Exercise prompt:
Answer these questions about the forum thread on games freezing with event ID 4101:
(a) Which graphics card did the original poster buy to replace the old one?
(b) Which two games does the original poster name?
(c) What did the original poster take out of the computer on the advice of one of the linked pages?

# Solved: Games Freezing: event ID 4101



## kingdave (Aug 27, 2008)

I keep getting this same problem whereby whenever i play a game, it will eventually freeze (sound still going) followed by a black screen and returns to the desktop with the error "event ID 4101 driver nvlddmkm stopped responding and has successfully recovered."

Originally i thought this was because my old GPU was not compatible with Vista, therefore i have invested in a New GPU (Geforce 8800GT 512mb) which is compatible. However it is still occurring!!! im pretty sure i have downloaded all the latest drivers but still no improvement.

(games such as Bioshock, COD4 etc)

can anyone help me please??? 

my spec:
Intel Pentium Dual 3.4GHz
3.25GB RAM
140GB hard drive
Geforce 8800 GT 512mb
Blaster X-Fi Xtreme Audio Sound Card
Samsung - Display - SyncMaster 2032BW/2032GW,SyncMaster Magic CX2032GW(Digital)


----------



## Super-D-38 (Apr 25, 2002)

First thing is to try updating your graphics drivers. 
Its a known issue with Vista and nVidia drivers.

Your not alone. 
http://www.windowsbbs.com/windows-v...ed-responding-has-successfully-recovered.html

Fixes for some may not work for others.

more suggested help;
http://i.nconspicuo.us/2007/03/21/n...r-update-will-it-solve-nvlddmkm-driver-issue/
and
http://i.nconspicuo.us/2007/01/01/d...ed-responding-and-has-successfully-recovered/

Help is offered in the replies.


----------



## kingdave (Aug 27, 2008)

do you know if this is an error exclusive to windows vista...and whether reverting to xp would solve my problm (as i never had a problem with these games on xp) also would it be possible to downgrade my OS ???


----------



## kingdave (Aug 27, 2008)

really i am looking for an answer from windows or nvidia themselves (new driver, patch or fix)...that would be the simple answer but i suppose that is just wishful thinking! haha


----------



## Super-D-38 (Apr 25, 2002)

I read a little of those posts, it seems it is a Vista issue.
One of the posts had a link to some "newer" nVidia drivers, that the poster claimed worked for them. 
Think it was this one; http://www.nvidia.com/object/winvista_x86_100.65.html

Also, did you try the DX10 suggestion on the first page I linked?

Still using XP so don't know my way around Vista.


----------



## kingdave (Aug 27, 2008)

i am now having another problem trying to fix my old problem!!!!!

i tried removing one of my sticks of RAM like suggested in one of the links you sent me. However this didnt not work and now when i put this piece of RAM back in i get no signal on my monitor. It appears that the DIMM itself is not registering any RAM at all as i have tried putting another piece of RAM in that DIMM but get no signal still (however i do get signal when i just use one RAM stick and leave that DIMM empty). is it something to do with configuration in BIOS or could that DIMM be knackered now (but i dont see why it would)


----------



## Super-D-38 (Apr 25, 2002)

Hmm, no idea there.. Maybe that was some of the issue. 
Could be a bad motherboard... 
Machine was off and you didn't have any static discharge when you removed it right?
As long as it came out easy and you didn't hear any "snaps" it should have been fine.
Pull RAM many times myself. Never needed to set anything in the BIOS to see it though.
If it's in dual channel mode I think you need to set it, other wise it should see and configure all on its own. I would imagine.

Provided data:
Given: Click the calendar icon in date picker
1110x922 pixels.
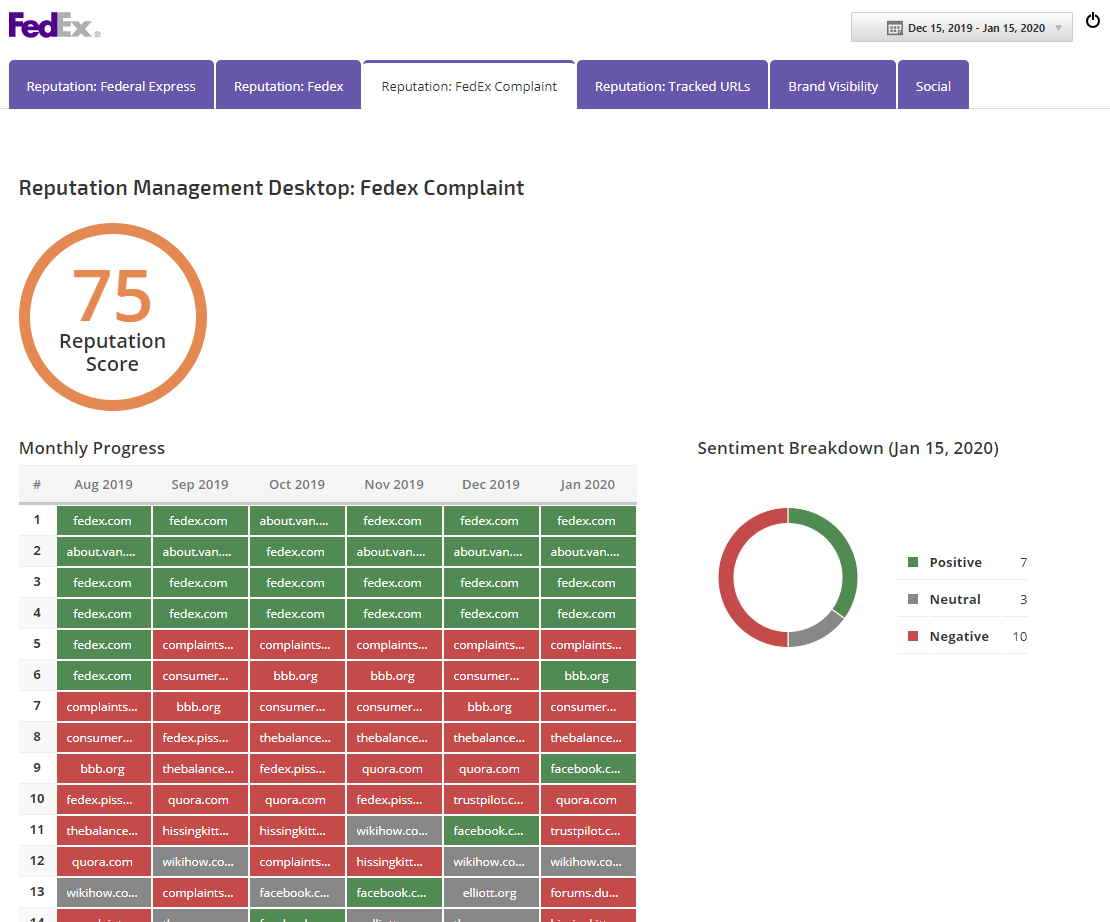Looking at the screenshot, I should tap(895, 28).
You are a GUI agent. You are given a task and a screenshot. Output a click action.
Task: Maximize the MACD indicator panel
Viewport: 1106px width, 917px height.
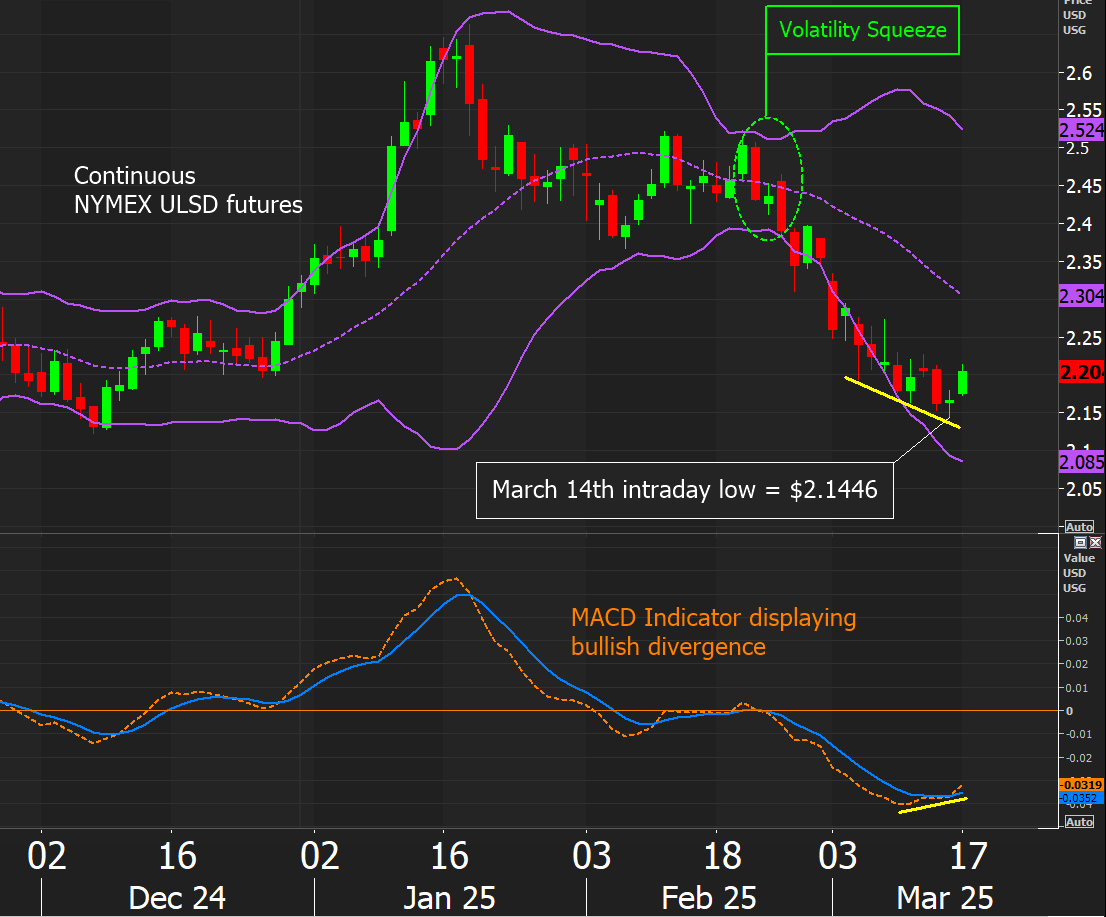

Completed exercise:
(a) A Geforce 8800GT 512mb.
(b) Bioshock and COD4.
(c) One of the sticks of RAM.